İsmet Özel ile otobüste karşılaştım
Otobüs
epeyce kalabalıktı. Ben de henüz dokuz yaşındaki kızımla beraberdim. Birden
İsmet Özel otobüse bindi. Çok heyecanlanmıştım. Kızım bendeki heyecanın
nedenini sorunca; otobüse büyük ve meşhur bir şairin bindiğini söyledim. Kızım
hemen “Herhalde senden başka kimse bilmiyor anne. Baksana kimse senin gibi heyecanlanmadı.”
Dedi. Ben de “O benim meşhurum annecim.” Diye ona karşılık verirken gözlerimden
gençliğim geçmeye başladı.
Tabii
ki satırlarının altını çizerken yırtarak okuduğum Zor Zamanda Konuşmak adlı
kitabı ile diğer kitapları tek tek hayalimde önce müstakil olarak sonra
yapraklarına bölünerek kanat çırpmaya başladı. Altı çizilen satırların birer
birer hayat yürüyüşüne dönüştüğünü, düşe kalka adeta yol-yapım olduğunu hepimiz
biliriz. Hayatımı -bizi sürü olmaktan ayıran-
o anlam sürüsü kuşlara ne zaman kaptırdığımı hatırlamıyorum. Çünkü
duvarları kitaptan ibaret bir kütüphane-evde, kitaplar yutmuş ve yazmış
büyüklerin elinde de büyümüştüm. Kızımın “Anne bak, şair orada, oturdu.”

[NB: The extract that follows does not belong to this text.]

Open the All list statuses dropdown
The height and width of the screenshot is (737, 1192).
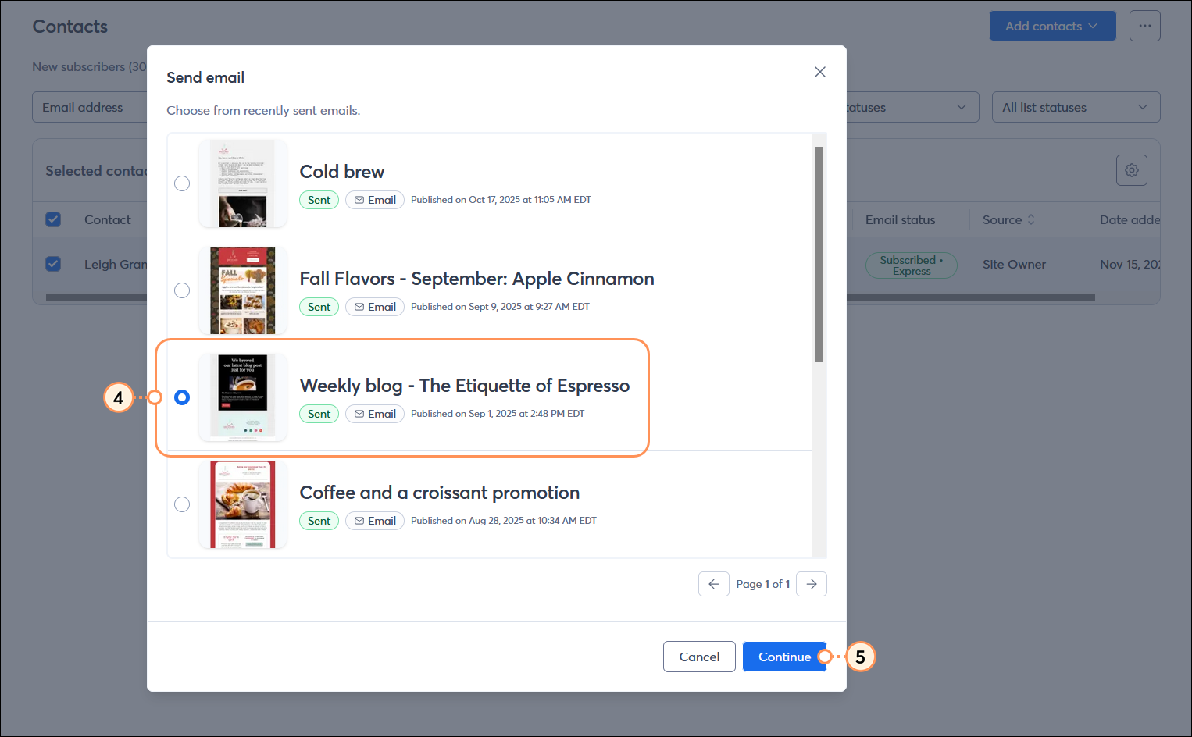1076,107
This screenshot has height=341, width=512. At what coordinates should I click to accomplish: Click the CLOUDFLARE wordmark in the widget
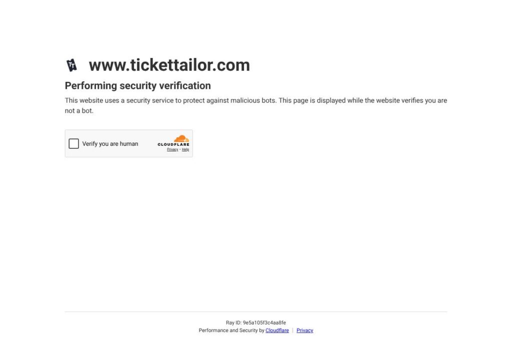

Demesiyle olduğum zamana döndüm. Büyük şair bir koltuğa oturmuş, yanına da
başka biri oturmuştu. Orta halli bir kalabalık otobüste onun oturduğu yere
yaklaştık. Derken yanındaki kişi kalkınca ben iliştim. Biraz duraksadım önce.
Nasıl söze başlayacağımı düşündüm. Sonra bir şekilde başlamışım. Çok doğal bir
insandı. Gülümsedi. Ona bütün gençliğimin onun kitaplarıyla, düşünceleriyle
geçtiğini, uzaktan da olsa beni ve benim gibileri titizlikle yetiştirdiğini,
ruhumuzda, kişiliğimizde emeğinin çok olduğunu söyledim. Tebessümüne devam
ederek teşekkür etti. En yakınlarda da “Kırk Hadis “adlı kitabıyla ilgili
tanıtım yazısı yazdığımdan bahsettim. Sonra kendimce kaleme aldığım kitaplar
olduğunu ekledim. Aramızda güzel, unutamayacağım bir sohbet geçti. Sonraları
rüyalarımda da kendisiyle pek çok konuyu uzun uzun mütalaa ettiğimi bir ben
bilirim. İstanbul’a yenice alıştığım yıllardı. Düşünce dünyamda farklı ve büyük
bir emeği olan bir şaire içtenlikle teşekkür etme imkanına kavuştuğum için
sevinçliydim.
Biz
Şule yayınlarında arkadaşlarla beraber Kitaphaber dergisini yayına hazırlamaya
veya bazen yayınevinin dosyalarını tashihe destek olmaya çalışırken İsmet
Özel’e ait odayı kullanırdık. Onun yayınevindeki odasına girebiliyor olmak
kendi kendimize bir parça mutluluk hissini verirdi. Kendimizi ayrıcalıklı
hissederdik.
İsmet
Özel’in birbirine zıt dünya görüşlerini kendi büyük düşünce dünyasında
ağırladığını, tercih ettiği her dünya-uhra görüşünü kendi yüksek göğünde
“İbrahimce” (Sevgili Hz.İbrahim as) sorguladığını ve yaşanıyor olan yakışıksız
pratiklerini batırıp bitirdiğini veya başka türlü doğuşlar yaşadığını hissedebiliyoruz.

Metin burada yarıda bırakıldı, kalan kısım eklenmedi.